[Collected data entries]
Content starts

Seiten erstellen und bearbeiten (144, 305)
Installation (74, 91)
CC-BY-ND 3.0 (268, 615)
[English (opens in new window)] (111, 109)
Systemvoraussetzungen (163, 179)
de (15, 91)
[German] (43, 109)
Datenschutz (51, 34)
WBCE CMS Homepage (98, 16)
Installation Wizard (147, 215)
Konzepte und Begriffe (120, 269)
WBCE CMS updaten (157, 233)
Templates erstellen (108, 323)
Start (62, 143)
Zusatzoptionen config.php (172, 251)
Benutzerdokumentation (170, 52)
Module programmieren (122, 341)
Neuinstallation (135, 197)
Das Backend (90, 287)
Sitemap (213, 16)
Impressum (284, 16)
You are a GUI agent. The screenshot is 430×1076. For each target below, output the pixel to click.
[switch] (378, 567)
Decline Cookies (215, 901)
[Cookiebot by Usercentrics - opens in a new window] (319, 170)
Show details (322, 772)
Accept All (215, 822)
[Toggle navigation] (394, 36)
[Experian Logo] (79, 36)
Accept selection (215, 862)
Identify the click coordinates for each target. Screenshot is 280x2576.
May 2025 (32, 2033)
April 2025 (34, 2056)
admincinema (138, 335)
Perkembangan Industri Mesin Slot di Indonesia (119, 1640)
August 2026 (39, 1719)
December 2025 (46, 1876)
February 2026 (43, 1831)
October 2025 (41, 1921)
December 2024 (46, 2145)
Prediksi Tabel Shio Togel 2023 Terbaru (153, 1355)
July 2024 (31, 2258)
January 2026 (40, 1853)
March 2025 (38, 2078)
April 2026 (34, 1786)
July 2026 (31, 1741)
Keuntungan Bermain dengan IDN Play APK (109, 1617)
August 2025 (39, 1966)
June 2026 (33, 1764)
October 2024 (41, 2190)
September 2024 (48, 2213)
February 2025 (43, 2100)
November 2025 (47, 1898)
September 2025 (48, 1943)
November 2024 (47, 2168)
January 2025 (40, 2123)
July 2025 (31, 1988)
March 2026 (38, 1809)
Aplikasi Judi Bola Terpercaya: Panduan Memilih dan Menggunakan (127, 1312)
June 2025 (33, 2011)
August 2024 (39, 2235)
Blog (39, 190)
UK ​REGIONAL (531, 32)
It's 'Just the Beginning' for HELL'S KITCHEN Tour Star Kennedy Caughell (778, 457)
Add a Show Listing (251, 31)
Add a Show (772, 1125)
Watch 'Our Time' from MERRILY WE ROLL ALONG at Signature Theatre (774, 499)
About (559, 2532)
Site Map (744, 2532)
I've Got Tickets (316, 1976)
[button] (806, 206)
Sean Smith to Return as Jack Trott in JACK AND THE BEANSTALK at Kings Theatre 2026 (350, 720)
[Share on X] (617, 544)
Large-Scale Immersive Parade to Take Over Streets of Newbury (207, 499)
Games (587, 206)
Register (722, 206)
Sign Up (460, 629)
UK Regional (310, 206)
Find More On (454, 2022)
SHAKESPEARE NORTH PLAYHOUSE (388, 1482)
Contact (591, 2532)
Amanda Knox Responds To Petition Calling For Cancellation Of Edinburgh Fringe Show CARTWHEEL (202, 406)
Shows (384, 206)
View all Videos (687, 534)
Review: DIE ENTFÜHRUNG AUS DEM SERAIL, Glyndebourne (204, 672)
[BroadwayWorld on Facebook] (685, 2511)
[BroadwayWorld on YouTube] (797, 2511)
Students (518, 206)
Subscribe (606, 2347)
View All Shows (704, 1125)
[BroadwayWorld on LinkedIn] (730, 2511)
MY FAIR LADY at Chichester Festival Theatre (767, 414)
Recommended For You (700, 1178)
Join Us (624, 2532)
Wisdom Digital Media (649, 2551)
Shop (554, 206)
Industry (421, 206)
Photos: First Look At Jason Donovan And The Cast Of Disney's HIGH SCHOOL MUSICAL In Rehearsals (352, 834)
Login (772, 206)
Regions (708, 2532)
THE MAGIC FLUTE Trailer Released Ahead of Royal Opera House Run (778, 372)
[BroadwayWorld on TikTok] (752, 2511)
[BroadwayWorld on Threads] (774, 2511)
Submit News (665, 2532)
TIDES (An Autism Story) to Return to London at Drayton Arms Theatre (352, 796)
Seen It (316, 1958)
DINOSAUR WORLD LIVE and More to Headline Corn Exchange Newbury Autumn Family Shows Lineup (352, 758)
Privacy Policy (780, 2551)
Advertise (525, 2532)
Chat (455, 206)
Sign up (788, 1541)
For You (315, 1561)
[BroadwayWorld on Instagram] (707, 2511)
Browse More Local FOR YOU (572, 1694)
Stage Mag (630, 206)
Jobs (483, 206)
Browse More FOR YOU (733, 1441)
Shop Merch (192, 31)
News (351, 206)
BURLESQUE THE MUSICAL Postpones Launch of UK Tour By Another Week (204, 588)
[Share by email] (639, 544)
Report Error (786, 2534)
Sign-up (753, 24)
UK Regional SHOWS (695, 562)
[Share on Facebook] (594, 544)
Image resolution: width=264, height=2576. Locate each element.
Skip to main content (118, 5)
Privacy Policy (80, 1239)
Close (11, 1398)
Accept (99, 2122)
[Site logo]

Content ends

* EXERCISE BRIEF
Among the records above, a stretch begins at the line containing "Installation (74, 91)" and ends at the line containing "Show details (322, 772)". Restate that stretch word for word, and nothing else.

* ANSWER FOR THE TASK
Installation (74, 91)
CC-BY-ND 3.0 (268, 615)
[English (opens in new window)] (111, 109)
Systemvoraussetzungen (163, 179)
de (15, 91)
[German] (43, 109)
Datenschutz (51, 34)
WBCE CMS Homepage (98, 16)
Installation Wizard (147, 215)
Konzepte und Begriffe (120, 269)
WBCE CMS updaten (157, 233)
Templates erstellen (108, 323)
Start (62, 143)
Zusatzoptionen config.php (172, 251)
Benutzerdokumentation (170, 52)
Module programmieren (122, 341)
Neuinstallation (135, 197)
Das Backend (90, 287)
Sitemap (213, 16)
Impressum (284, 16)
You are a GUI agent. The screenshot is 430×1076. For each target below, output the pixel to click.
[switch] (378, 567)
Decline Cookies (215, 901)
[Cookiebot by Usercentrics - opens in a new window] (319, 170)
Show details (322, 772)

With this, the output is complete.